## EXTRACTED TEXT
The report, from the Finnish Environment Institute (FEI), showed that although most of the nine managed to cut phosphorus discharges from point sources such as municipal and industrial wastewater by 50%, they had less success with nitrogen discharges.

Transitional countries – Estonia, Latvia, Lithuania, Russia and Poland – were closer to the 50% target in 1995than the EU countries, a difference ascribed to “profound changes in [transition countries’] economies and political systems in the early 1990s”.

FEI noted: “There is still a great need and plenty scope for reductions in nutrient losses in the agricultural sector.”

The report is a summary of the work of a HELCOM (Helsinki Commission) project, which examined discharges and losses of the key nutrients – nitrogen and phosphorus – from 1987 to 1995 and predicted trends to 2005. HELCOM was set up to tackle marine pollution problems in the Baltic sea.

One of the report’s messages is that the municipalities and industries in the nine countries should be technically capable of meeting the 50% reduction target for nitrogen and phosphorus from point sources. It adds, however, that agriculture will face more difficulty in retaining its nutrients. The report uses a so-called ‘source-orientated’ approach, that is, loading the figures for point and diffuse sources.

The lack of progress for diffuse sources is ascribed to the soil being saturated with phosphorus from the intensive use of fertilisers over a long period. Progress will only be visible, the report predicts, after a long time lag. Figures show that all the transition countries except Poland had actually achieved the required 50% reduction in agriculture nutrient loading.

Broken down, the results show that for point sources Denmark achieved a 53% reduction in Nitrates and a 75% reduction in Phosphates; Finland 6% and 48%; Sweden 8% and 48%; Germany 46% and 80%; Poland 24% and 23%; Estonia 75% and 59%; Latvia 66% and 42%; Lithuania 39% and 58%; Russia 35% and 42%.

## EXTRACTED RECORDS
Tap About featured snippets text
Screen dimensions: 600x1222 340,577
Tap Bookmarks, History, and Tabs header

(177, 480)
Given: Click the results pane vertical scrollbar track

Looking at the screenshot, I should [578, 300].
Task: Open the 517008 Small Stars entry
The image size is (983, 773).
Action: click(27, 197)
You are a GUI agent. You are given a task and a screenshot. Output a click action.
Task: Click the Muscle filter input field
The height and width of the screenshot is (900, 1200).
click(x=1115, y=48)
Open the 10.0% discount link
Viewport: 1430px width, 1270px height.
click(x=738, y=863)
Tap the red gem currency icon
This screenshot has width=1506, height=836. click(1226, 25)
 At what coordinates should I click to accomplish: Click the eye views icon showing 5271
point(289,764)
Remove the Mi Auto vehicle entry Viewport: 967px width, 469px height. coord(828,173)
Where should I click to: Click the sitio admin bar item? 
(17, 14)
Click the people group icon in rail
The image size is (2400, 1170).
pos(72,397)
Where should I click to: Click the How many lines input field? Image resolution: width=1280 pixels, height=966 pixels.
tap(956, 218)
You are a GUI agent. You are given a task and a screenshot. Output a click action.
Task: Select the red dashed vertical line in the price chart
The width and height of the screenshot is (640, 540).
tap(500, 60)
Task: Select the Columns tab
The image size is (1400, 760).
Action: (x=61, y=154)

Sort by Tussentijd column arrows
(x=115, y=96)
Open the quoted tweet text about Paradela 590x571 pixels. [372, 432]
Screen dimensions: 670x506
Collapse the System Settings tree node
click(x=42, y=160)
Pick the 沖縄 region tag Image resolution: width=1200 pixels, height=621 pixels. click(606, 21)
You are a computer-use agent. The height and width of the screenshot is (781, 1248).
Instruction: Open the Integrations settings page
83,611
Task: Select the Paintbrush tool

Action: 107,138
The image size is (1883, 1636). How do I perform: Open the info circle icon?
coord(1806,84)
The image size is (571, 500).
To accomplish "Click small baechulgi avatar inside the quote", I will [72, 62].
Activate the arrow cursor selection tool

## TASK REQUIREMENTS
A. Write out the stretch of the text on Baltic Sea nutrient discharges from "Transitional countries –" through "the Baltic sea.".
B. Carry the text on Baltic Sea nutrient discharges forward past its last sentence.
The lines have no connection to the text on Baltic Sea nutrient discharges.

## RESULTS IN ORDER
A.
Transitional countries – Estonia, Latvia, Lithuania, Russia and Poland – were closer to the 50% target in 1995than the EU countries, a difference ascribed to “profound changes in [transition countries’] economies and political systems in the early 1990s”.

FEI noted: “There is still a great need and plenty scope for reductions in nutrient losses in the agricultural sector.”

The report is a summary of the work of a HELCOM (Helsinki Commission) project, which examined discharges and losses of the key nutrients – nitrogen and phosphorus – from 1987 to 1995 and predicted trends to 2005. HELCOM was set up to tackle marine pollution problems in the Baltic sea.

B.
For agriculture the figures were: Denmark 32% and 13%; Finland 19% and 2%; Sweden 26% and 8%; Germany 26% and a 7% increase; Poland 30% and 10%; Estonia 58% and 31%; Latvia 49% and 50%; Lithuania 42% and 51%; Russia 71% and 59%.

The 50% reduction target was set in 1988, as worries grew about an increase in the size and number of algal blooms in the sea, and consequent oxygen depletion in lower waters. The declaration of the environment ministers at the 1998 HELCOM meeting recognised that the challenges in the Baltic Sea region were both economic and institutional.

At that time, the ministers declared their firm intention to “make further provision for reducing discharges from point sources, such as industrial installations and urban waste water treatment plants, of toxic and persistent substances, nutrients, heavy metals and hydrocarbons, by construction and operation of installations and equipment in conformity with the best available techniques”.

The Ministers added: “In this context it is noted that actions concerning non-point sources will also be needed. In order to fulfil these objectives, current and new efforts on reduction of the load of pollutants should aim at a substantive reduction of the substances most harmful to the ecosystem of the Baltic Sea, especially of heavy metals and toxic or persistent organic substances, and nutrients. For example, in the order of 50% of the total of each of them, as soon as possible but not later than 1995.”